De certo modo, os desfechos desses recursos parecem fortalecer o processo coletivo, reafirmando-o como mecanismo concebido para o fim de otimizar a atividade jurisdicional, a partir da resolução de determinada controvérsia com a maior amplitude possível, beneficiando o máximo de sujeitos prejudicados.

Por outro lado, segundo pensamos, essa tendência de fortalecimento do processo coletivo traz consigo importantes reflexões, como, por exemplo, a necessidade de maior rigor no controle do ajuizamento dessas ações. Até mesmo porque, na medida em que os efeitos da ação coletiva se tornam sensivelmente mais abrangentes, deve exigir-se mais seriedade daqueles que, representando e/ou substituindo uma coletividade, buscam a tutela coletiva.

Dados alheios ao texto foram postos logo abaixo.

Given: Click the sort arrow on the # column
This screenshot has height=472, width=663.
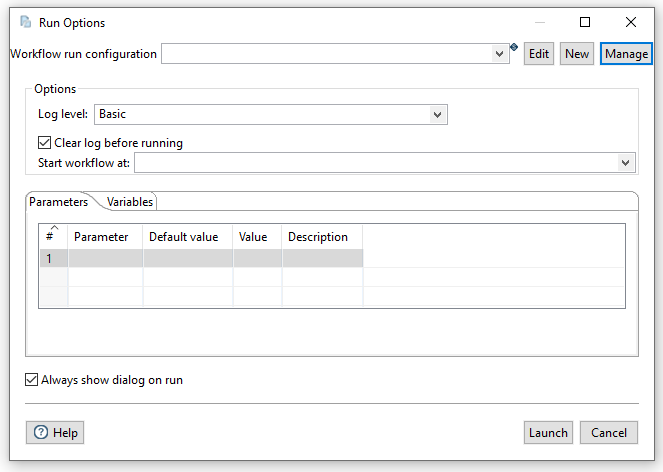Looking at the screenshot, I should (52, 229).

Nisso se insere o exame da legitimidade ativa das associações, para a propositura de demandas coletivas, sob o enfoque da adequacy of representation (adequação da representatividade), como bem alertou a min. Maria Isabel Gallotti, no julgamento do AgInt no AREsp 1.367.934/SC, ocasião em que registrou que o julgamento do REsp 1.438.263/SP e a amplíssima legitimidade que se conferiu às associações para a propositura de ações coletivas "mais realça a necessidade de pronunciamento judicial específico sobre a representatividade adequada da associação".

Enquanto no Direito norte-americano, a adequação da representatividade dos entes legitimados para propor as ações coletivas deve ser analisada pelo juiz, caso a caso (critério ope judicis, portanto), no ordenamento brasileiro, optou o legislador por estipular critérios objetivos para a sua aferição, ope legis.

Por isso, aquelas entidades associativas que preencherem os requisitos objetivos dispostos em lei, de que se destacam a constituição há pelo menos um ano e a convergência de suas finalidades institucionais com o objeto da demanda coletiva (arts. 5º, V, 'a' e 'b', da lei 7.347/85, e 82, IV, do CDC), presumidamente estão aptas a buscarem a tutela coletiva.

A experiência brasileira, no entanto, tem mostrado que o critério ope legis, baseado unicamente na presunção de adequação, não é suficiente.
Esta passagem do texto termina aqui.